::: Data provided

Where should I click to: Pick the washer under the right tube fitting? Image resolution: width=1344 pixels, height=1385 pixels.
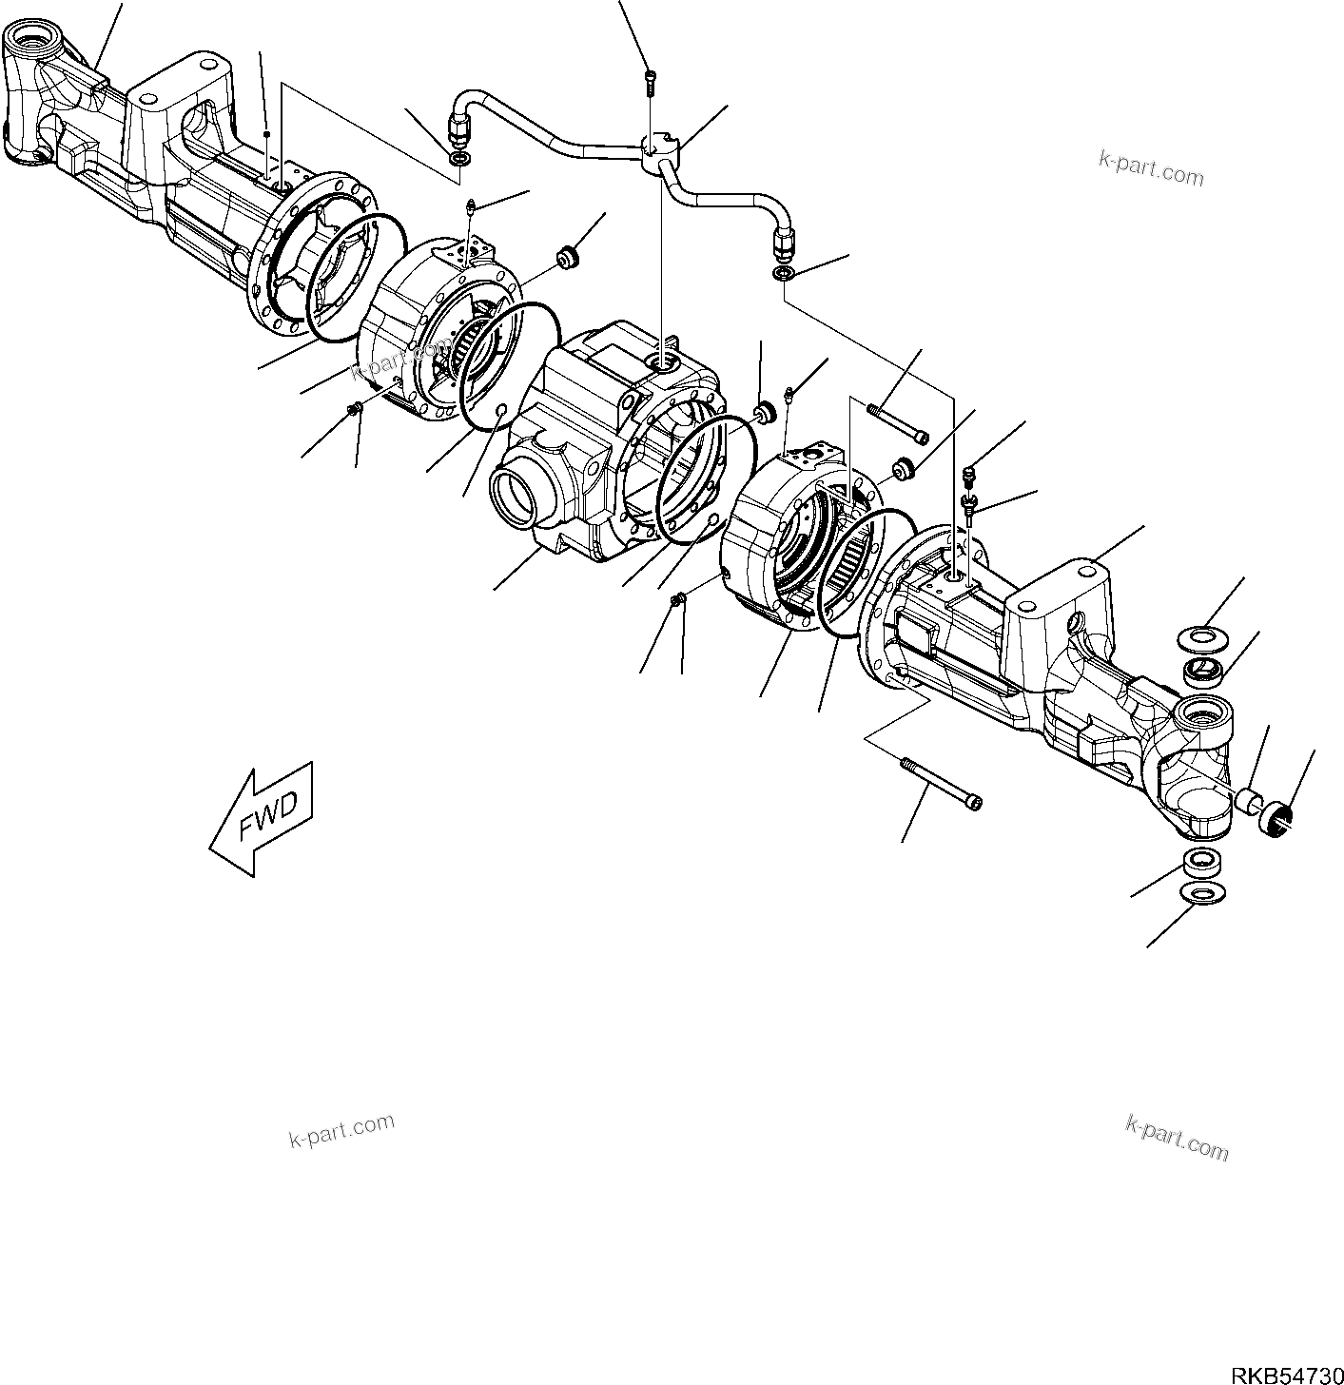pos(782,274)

::::::
::: Data provided

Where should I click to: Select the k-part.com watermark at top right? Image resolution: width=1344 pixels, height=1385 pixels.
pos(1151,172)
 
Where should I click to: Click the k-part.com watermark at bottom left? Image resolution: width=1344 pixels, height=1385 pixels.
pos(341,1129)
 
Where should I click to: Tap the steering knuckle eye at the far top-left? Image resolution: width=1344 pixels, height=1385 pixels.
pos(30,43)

::::::

• **What you will do**
Rewrite the rows from the line containing "Where should I click to: Pick" through the line containing "pos(782,274)", substituting "gasket" for "washer" and leaving everything else unchanged. Leave the picture out of your answer.

• **Full solution**
Where should I click to: Pick the gasket under the right tube fitting? Image resolution: width=1344 pixels, height=1385 pixels.
pos(782,274)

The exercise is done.